Extrait cité:
■ ■ ■ ■ ■
Charles-François Lhomond (1727-1794)
Charles-François Lhomond

II. LES JOURNÉE DE SEPTEMBRE — ADMIRABLE DEVOUEMENT DE GEOFFROY SAINT-HILAIRE

     Désignés à la persécution par leur caractère de prêtres, tous les professeurs du Collège du Cardinal Lemoine furent arrêtés le 13 août 1792 et enfermés dans l’église de Saint-Firmin, transformée en prison.

     La nouvelle de cette arrestation ayant été portée à Geoffroy, il en ressentit une peine très vive, car il avait conservé la. plus grande affection pour ses anciens maîtres. En particulier, l’incarcération d’Haüy le frappa douloureusement, et, sans perdre un instant, il mit tout en œuvre pour sauver l’excellent homme. Il court chez Daubenton, et, tandis que celui-ci tente d’intéresser ses amis à la cause du professeur, il multiplie les démarches auprès des autres membres de l’Académie des sciences; il obtient qu’Haüy, qui, à cette époque, en faisait déjà partie, sera réclamé au nom de ce Corps.

     Le résultat souhaité couronne enfin tant d’efforts. Le lendemain, à 10 heures du soir, un ordre d’élargissement est signé. Geoffroy se fait ouvrir les portes de la prison, pénètre jusqu’auprès d’Haüy, et veut l’entraîner. Mais il se heurte à une invincible opposition, dont les motifs doivent faire reporter sur la grandeur d’âme du maître une partie de l’admiration qui s’attache à l’acte courageux du disciple.

     «Ces grands hommes, disait Fontenelle, sont des enfants.» A la plus grande pénétration de l’esprit, Haüy joignait la plus grande simplicité du cœur. Oublieux des dangers que courait sa propre existence, sa seule souffrance, en ces cruelles conjonctures, était d’avoir vu ses chères collections profanées par la main brutale des agents qui avaient opéré des perquisitions dans sa cellule avant de l’arrêter.
■ ■ ■ ■ ■
Enregistrements stockés:
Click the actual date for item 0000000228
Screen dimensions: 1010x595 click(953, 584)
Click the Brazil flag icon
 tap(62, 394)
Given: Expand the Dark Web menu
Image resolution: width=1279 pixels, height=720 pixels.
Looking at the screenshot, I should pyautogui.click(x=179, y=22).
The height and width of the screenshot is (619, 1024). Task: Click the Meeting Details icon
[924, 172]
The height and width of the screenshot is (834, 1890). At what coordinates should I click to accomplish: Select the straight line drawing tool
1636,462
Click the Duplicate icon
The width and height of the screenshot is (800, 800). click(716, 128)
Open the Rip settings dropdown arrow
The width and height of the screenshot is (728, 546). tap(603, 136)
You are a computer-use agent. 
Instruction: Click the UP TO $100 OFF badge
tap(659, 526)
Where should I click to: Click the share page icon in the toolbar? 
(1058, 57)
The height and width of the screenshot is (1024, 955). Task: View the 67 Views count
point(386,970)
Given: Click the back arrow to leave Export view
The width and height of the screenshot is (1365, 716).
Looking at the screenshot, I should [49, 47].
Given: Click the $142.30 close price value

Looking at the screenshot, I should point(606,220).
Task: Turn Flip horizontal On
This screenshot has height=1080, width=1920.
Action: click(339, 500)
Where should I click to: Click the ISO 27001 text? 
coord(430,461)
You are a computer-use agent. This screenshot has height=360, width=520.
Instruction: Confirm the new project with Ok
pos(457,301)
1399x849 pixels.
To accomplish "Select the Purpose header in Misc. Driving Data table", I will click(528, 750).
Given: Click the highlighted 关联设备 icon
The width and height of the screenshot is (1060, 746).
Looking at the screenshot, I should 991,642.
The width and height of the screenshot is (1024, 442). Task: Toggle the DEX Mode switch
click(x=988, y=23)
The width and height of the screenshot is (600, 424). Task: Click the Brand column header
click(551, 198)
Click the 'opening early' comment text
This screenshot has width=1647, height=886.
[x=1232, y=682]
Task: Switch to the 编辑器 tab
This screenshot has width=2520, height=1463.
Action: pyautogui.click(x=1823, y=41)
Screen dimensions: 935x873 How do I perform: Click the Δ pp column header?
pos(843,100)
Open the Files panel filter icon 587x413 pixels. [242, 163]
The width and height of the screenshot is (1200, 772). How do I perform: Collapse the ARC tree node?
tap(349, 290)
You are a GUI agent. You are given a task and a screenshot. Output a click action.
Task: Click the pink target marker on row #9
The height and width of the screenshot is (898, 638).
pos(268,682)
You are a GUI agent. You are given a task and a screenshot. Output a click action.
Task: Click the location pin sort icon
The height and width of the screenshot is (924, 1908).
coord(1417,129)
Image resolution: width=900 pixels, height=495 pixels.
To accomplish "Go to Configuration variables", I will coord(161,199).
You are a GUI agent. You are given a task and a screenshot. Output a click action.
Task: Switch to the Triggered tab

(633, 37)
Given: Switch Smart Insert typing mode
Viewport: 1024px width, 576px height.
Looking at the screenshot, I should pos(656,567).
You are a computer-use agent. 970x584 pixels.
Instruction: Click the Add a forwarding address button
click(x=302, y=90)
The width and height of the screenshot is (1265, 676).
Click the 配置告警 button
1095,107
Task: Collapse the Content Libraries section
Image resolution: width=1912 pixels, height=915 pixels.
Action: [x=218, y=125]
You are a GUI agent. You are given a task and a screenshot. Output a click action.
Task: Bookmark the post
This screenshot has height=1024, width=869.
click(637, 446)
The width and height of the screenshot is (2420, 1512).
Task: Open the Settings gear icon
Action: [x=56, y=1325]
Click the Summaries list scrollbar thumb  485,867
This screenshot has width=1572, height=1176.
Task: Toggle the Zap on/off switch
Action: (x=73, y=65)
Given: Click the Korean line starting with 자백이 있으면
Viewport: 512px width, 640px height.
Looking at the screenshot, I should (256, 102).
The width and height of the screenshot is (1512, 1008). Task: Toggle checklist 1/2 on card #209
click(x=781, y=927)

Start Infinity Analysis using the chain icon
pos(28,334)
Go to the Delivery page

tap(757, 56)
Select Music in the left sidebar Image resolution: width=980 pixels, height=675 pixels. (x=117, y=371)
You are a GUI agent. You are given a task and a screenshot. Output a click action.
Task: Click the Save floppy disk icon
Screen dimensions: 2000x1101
■ ■ ■ ■ ■
Question posée 1: D'après le récit de l'arrestation d'Haüy, à quelle date les professeurs du Collège du Cardinal Lemoine furent-ils arrêtés ?
Question posée 2: Donnez la suite du récit de l'arrestation d'Haüy, à partir de sa dernière phrase.

Réponse attendue 1: Le 13 août 1792.

Réponse attendue 2:
     Il avait demandé et obtenu que ses échantillons minéralogiques fussent transportés dans sa prison, et là, plein de sérénité au milieu des clameurs de mort, il s’occupait à y rétablir cet ordre savant dont il n’avait encore consigné les règles nulle part, et dont il eût emporté le secret sur l’échafaud.

     Surpris par Geoffroy au cours de celte besogne, Haüy n’accorde qu’une attention secondaire à la nouvelle que la liberté lui est rendue. Il se refuse à quitter sa prison tant qu’il n’aura pas remis en ordre ses matériaux, que d’ailleurs on ne saurait transporter à cette heure avancée. De plus, le lendemain étant la fête de l’Assomption de la Sainte Vierge, il déclare qu’il ne sortira point sans avoir entendu la messe.

     Ainsi fut fait, et, dans la matinée du 15 août, Haüy, ayant assisté au Saint Sacrifice, alla retrouver sa petite cellule.

     Au Collège Lemoine, il rencontra Lhomond, qui venait d’être sauvé, lui aussi, par la reconnaissance d’un ancien élève, Tallien. Mais les autres professeurs ne devaient pas revoir leurs cellules on était à la veille des horribles massacres de Septembre.

     Geoffroy, cependant, ne demeurait pas inactif, et, ne pouvant rien obtenir des Pouvoirs publics, il imagina un plan d’évasion qui devait permettre aux captifs d’échapper à la mort. Le 2 septembre, sous le déguisement d’un commissaire des prisons, il put pénétrer dans l’église Saint-Firmin, où ils étaient détenus, et qui était voisine de son habitation.

     Là, il fait part à ses anciens maîtres des moyens qu’il a préparés pour assurer leur fuite; mais il rencontre une résistance que ses prières ne peuvent vaincre. En ces temps de troubles et de carnage, les âmes vertueuses luttaient entre elles de générosité le sang des victimes, comme une rosée [p.5] féconde, faisait éclore partout les fleurs expiatoires du dévouement et du sacrifice.

     Tous les professeurs du Collège se refusent à tenter l’évasion qui leur est proposée, et l’un d’eux, l’abbé de Kéranran, fait à Geoffroy cette belle réponse: «Non, nous ne pouvons quitter nos frères, car notre délivrance n’aurait d’autre résultat que de rendre leur perte plus certaine!»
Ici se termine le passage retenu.